§ **Exercise objective**
Every record below must come back exactly as written, with the images dropped.

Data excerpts
Content starts

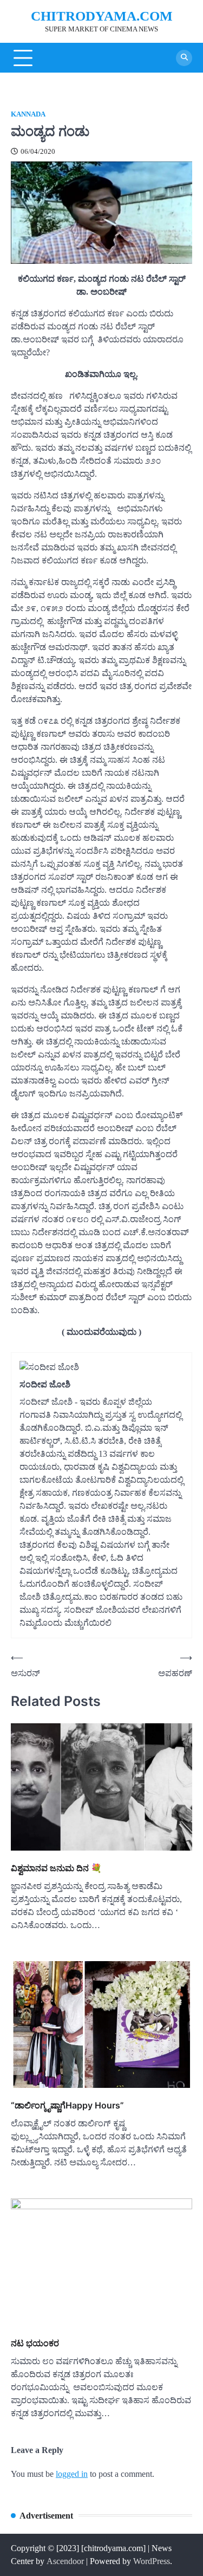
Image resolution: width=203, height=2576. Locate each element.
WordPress (151, 2561)
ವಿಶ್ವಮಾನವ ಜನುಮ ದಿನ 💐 (56, 1868)
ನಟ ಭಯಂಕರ (35, 2343)
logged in (72, 2473)
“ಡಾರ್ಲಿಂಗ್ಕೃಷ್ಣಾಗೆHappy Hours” (67, 2105)
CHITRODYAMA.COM (102, 16)
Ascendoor (65, 2561)
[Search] (184, 58)
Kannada (28, 114)
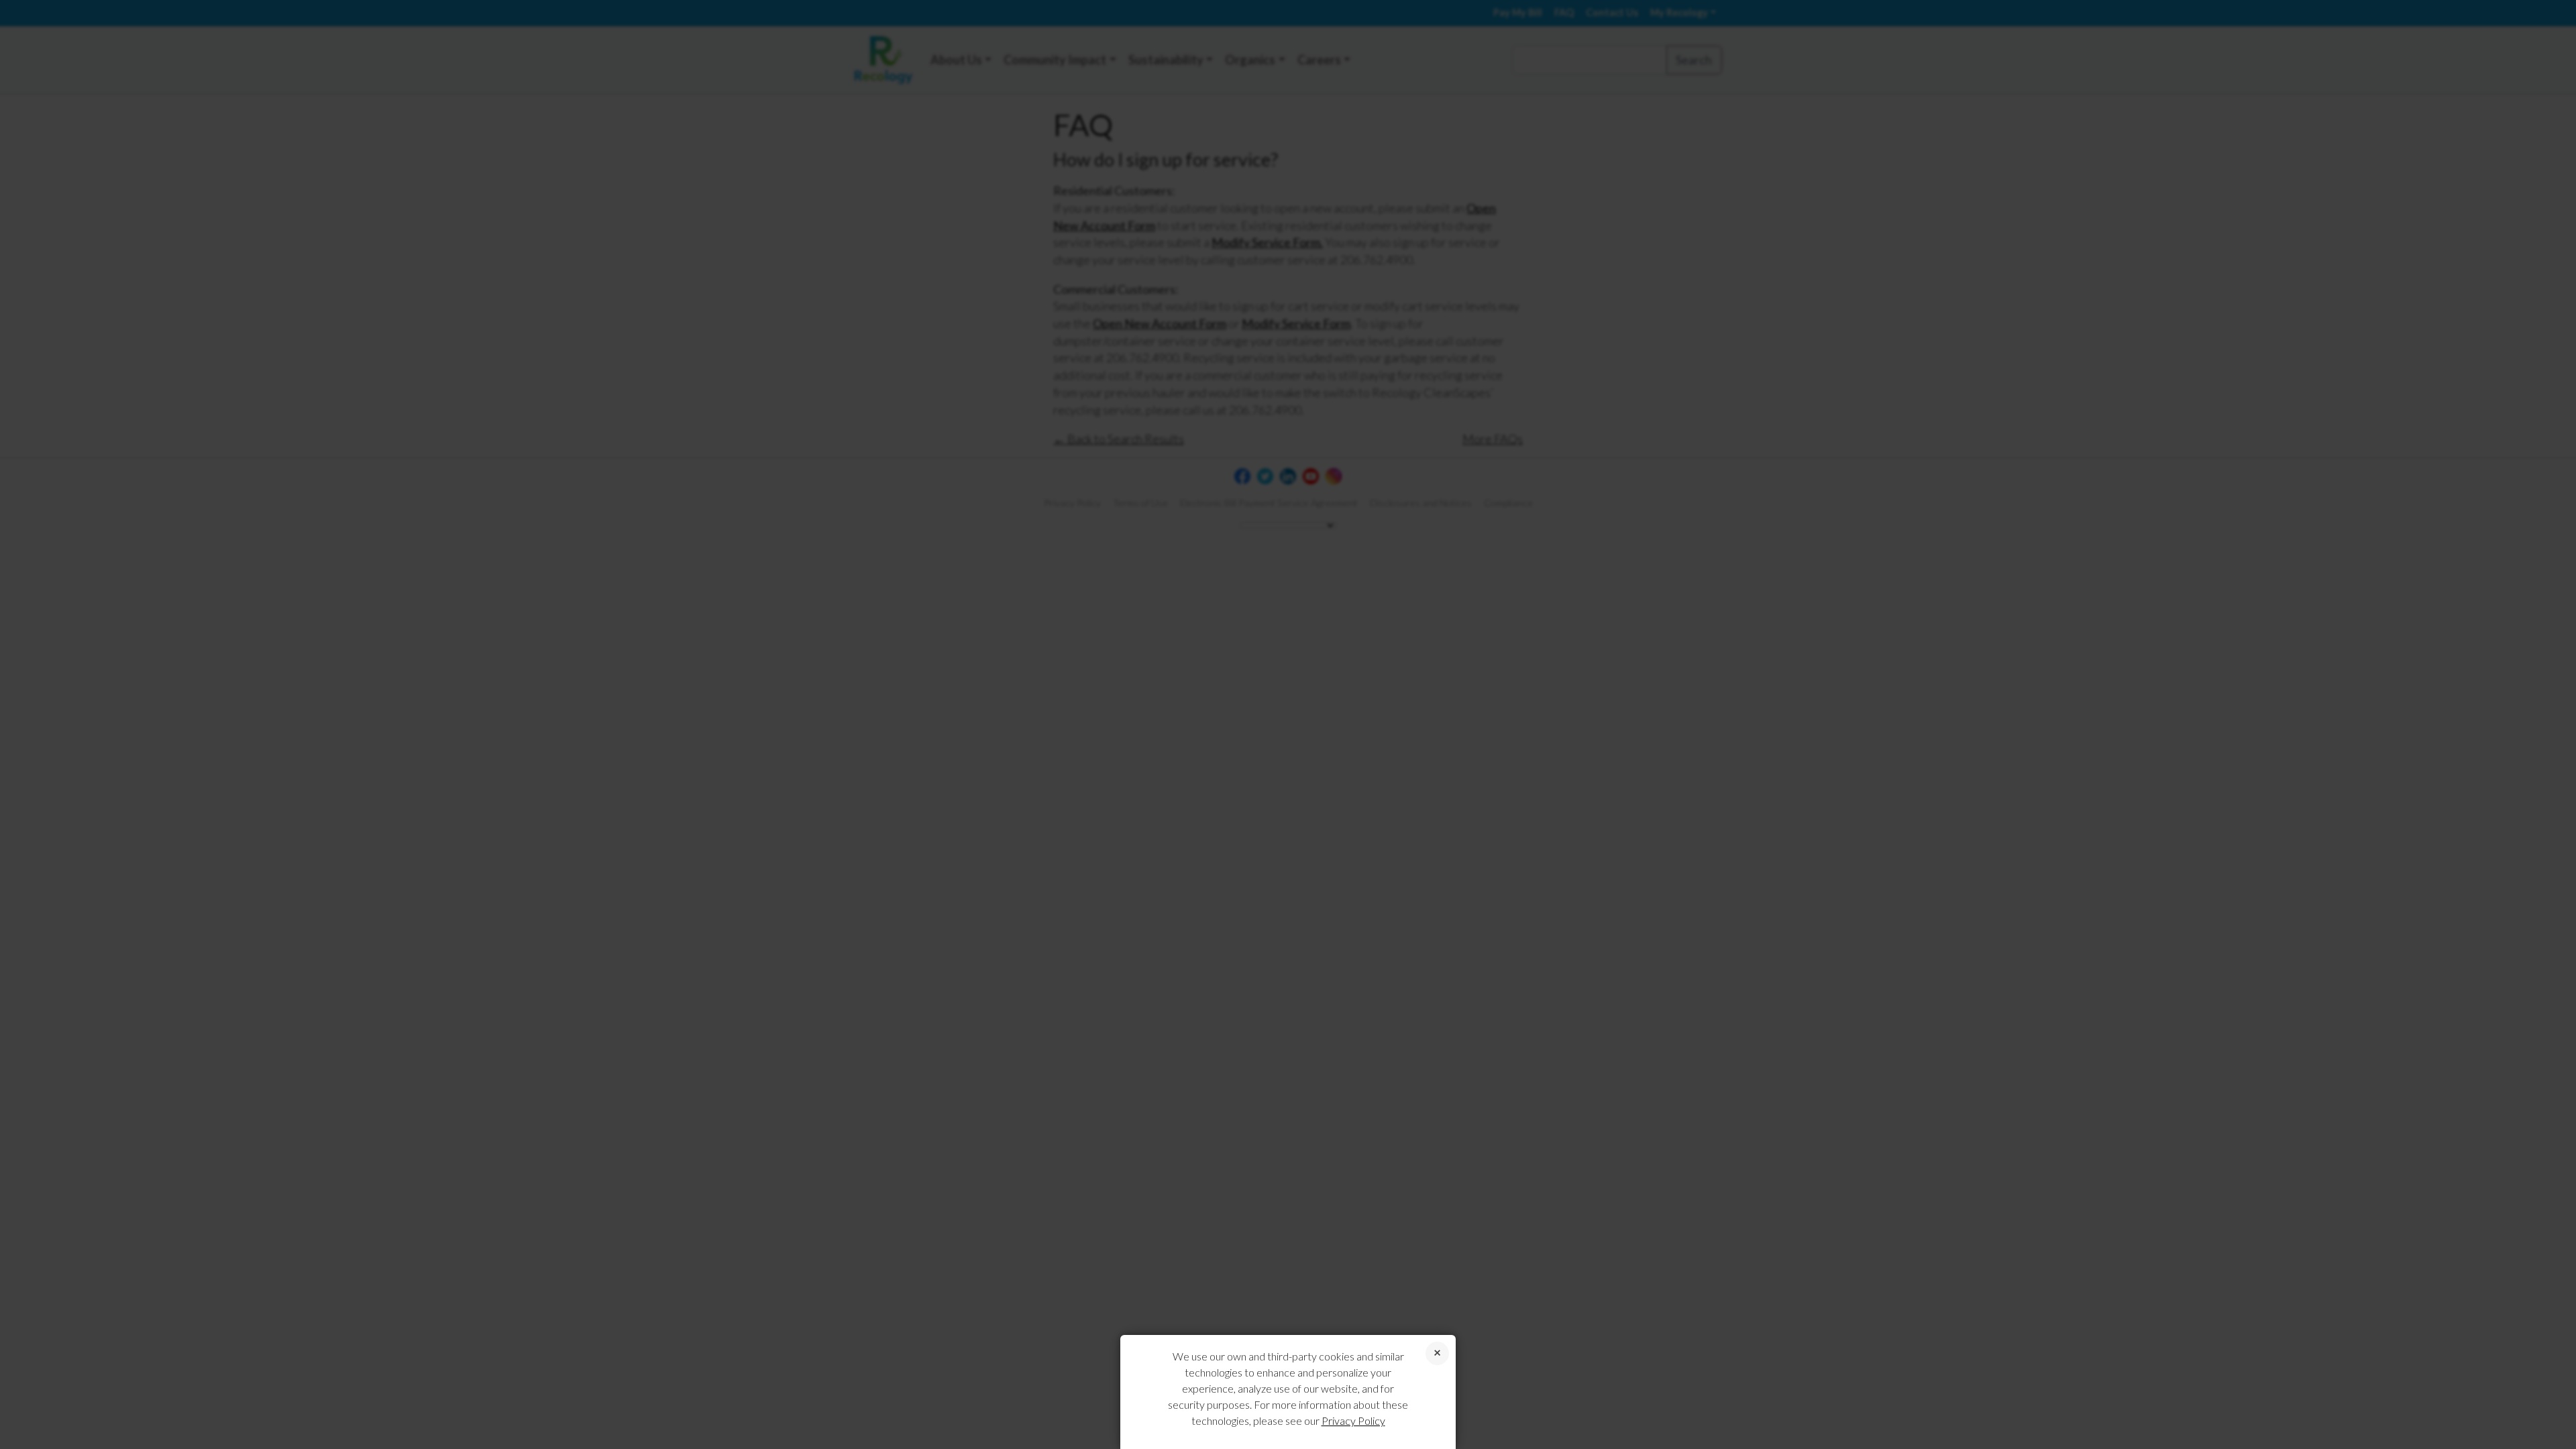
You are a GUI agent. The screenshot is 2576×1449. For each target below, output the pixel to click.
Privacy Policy (1353, 1420)
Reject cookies (1437, 1353)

Content ends

§ **Exercise solution**
Image resolution: width=203, height=2576. Locate each element.
WordPress (151, 2561)
ವಿಶ್ವಮಾನವ ಜನುಮ ದಿನ 💐 (56, 1868)
ನಟ ಭಯಂಕರ (35, 2343)
logged in (72, 2473)
“ಡಾರ್ಲಿಂಗ್ಕೃಷ್ಣಾಗೆHappy Hours” (67, 2105)
CHITRODYAMA.COM (102, 16)
Ascendoor (65, 2561)
[Search] (184, 58)
Kannada (28, 114)
You are a GUI agent. The screenshot is 2576×1449. For each target below, output the pixel to click.
Privacy Policy (1353, 1420)
Reject cookies (1437, 1353)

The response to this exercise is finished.